Jeff and Fabio are up to serve their Latin cuisine. Fabio has to read his dish description because his English is not good. He cooked a mango and jalapeno demi-glace pork chop with mushroom and avocado salad. The salad is inside the avocado, and the mushrooms are on top. He added the mushrooms for an "Italian twist." I don't think of mushrooms as particularly Italian, but he's the one from Italy, so I guess I should take his word for it. Jeff seared pork tenderloin in Cuban coffee, and served it with smoked plantain with saffron, sherry vinegar, black beans, and rice. Tom points out that the side dish wasn't plated well, and Jeff admits that he ran out of time. Jean-Georges thought Fabio's dish needed more salt, and Tom adds that he did a great job with his knife work on the avocado, but then covered it with the mushrooms. Everyone but Tom prefers Jeff's dish.
Hosea and Carla serve their Russian food. Hosea did a smoked fish trio: smoked salmon with caviar, smoked trout with apple chutney, and smoked turbot. Carla created a smoked trout and salmon cake served with potato latkes, sour cream and caviar. There's a salad on the plate that she doesn't mention, which looks like a slaw of some sort. Jean-Georges and Gail aren't crazy about the salad. Everyone agrees that Hosea's dish is more elegant while managing to give a sense of his style. Pretty impressive considering that he was unfamiliar with Russian food. Hosea wins.
Leah and Melissa present their Italian food. Leah admits that she knows the area well. She created a farro risotto with seared snapper and mushrooms. Note that her risotto is the same that Ariane attempted, so it's not impossible to do in the time they had. Melissa cooked a seared rib eye steak, with an arugula salad, fried mushrooms, and tomato sauce. I find Melissa's dish to be very unappealing on the plate -- it looks like a slab of meat with some greasy fried stuff on top.

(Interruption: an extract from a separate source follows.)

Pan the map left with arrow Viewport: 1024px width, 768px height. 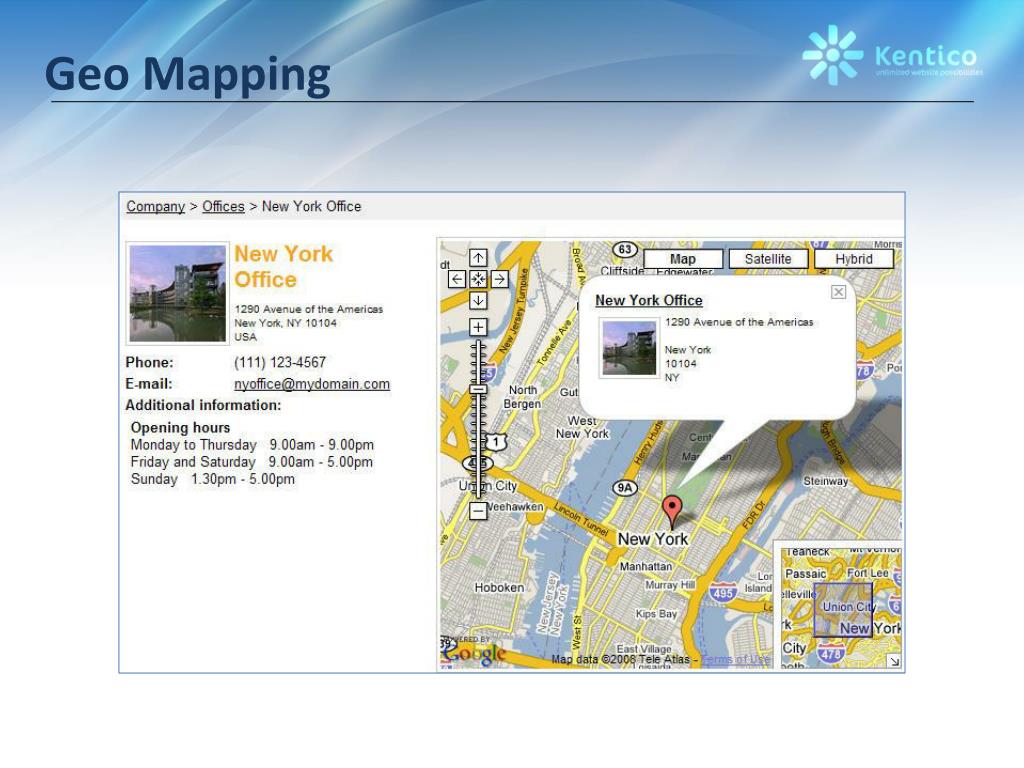[x=457, y=280]
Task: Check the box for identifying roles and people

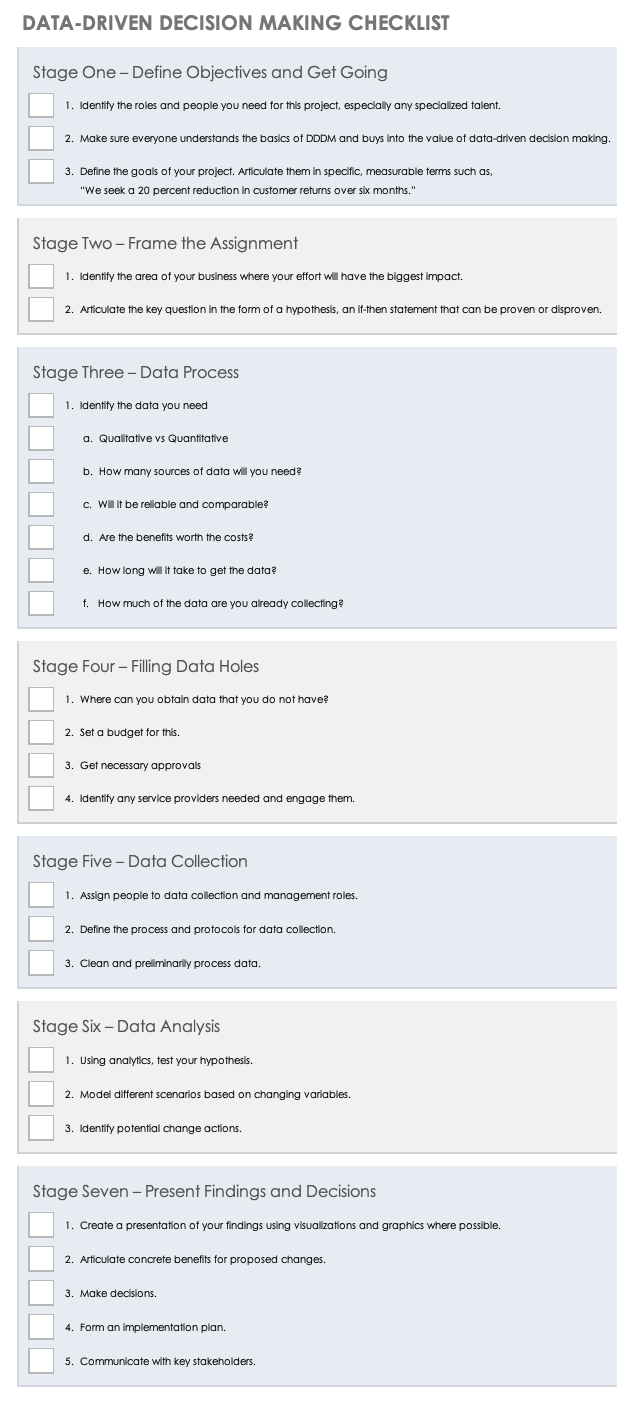Action: [41, 105]
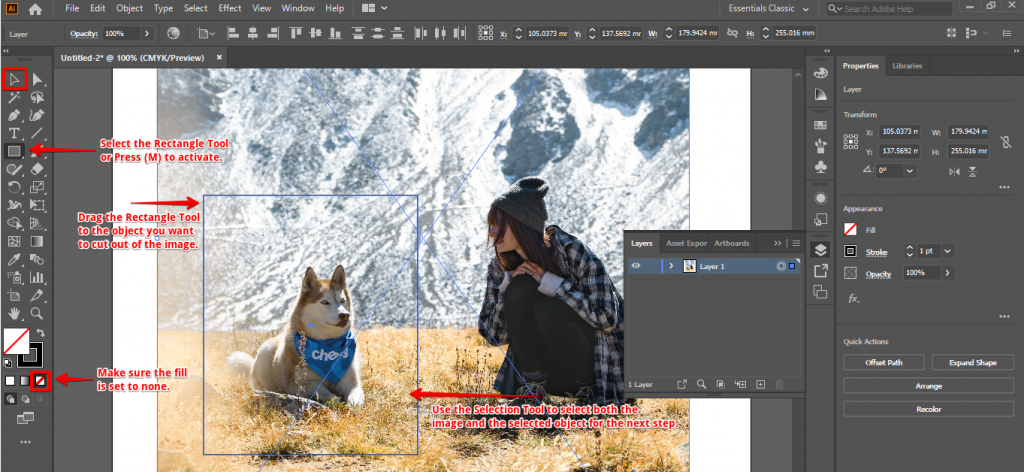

Tom likes that Leah married fish and more earthy ingredients, and all the judges think that Melissa needed a little more seasoning for it to be a big hit. Leah wins.
Daniel and Patrick went to Chinatown. Daniel made a poached chicken salad with bok choy, shitake mushrooms, and fried wontons. He also brought back my old friend, foam. I do not get foam. I understand that it would be kind of cool to study molecular gastronomy, and it's kind of cool that you can make foam. I just don't want to eat it. It reminds me of frog's eggs that you see floating on top of a pond. Anyway, Patrick made seared salmon, bok choy, and black rice noodles. Okay, first of all, I could totally make this dish and I am not a culinary student. In fact, I do make this dish all the time, minus the bok choy and plus something more appetizing than black noodles. Anyway, setting aside the simplicity of the dish, the presentation is terrible. He has a lump of noodles (maybe he's trying to hide them) beneath a chunk of bok choy, and then a giant slab of salmon balanced on top. As soon as I saw this one, I knew Patrick was in trouble. Patrick interviews that Jean-Georges will call him out because Asian is his specialty. Patrick admits to the judges that didn't know what he was doing with the noodles. Tom thinks the flavor is "one-note," and not sophisticated enough. Moving on to Daniel, the judges think his salad is too wet, and Tom points out that Wolfgang Puck's been making the same salad for many years, so it wasn't innovative and it wasn't well-executed. Gail wasn't inspired by either dish, but the judges can agree that Daniel's dish had more flavor, so Daniel wins.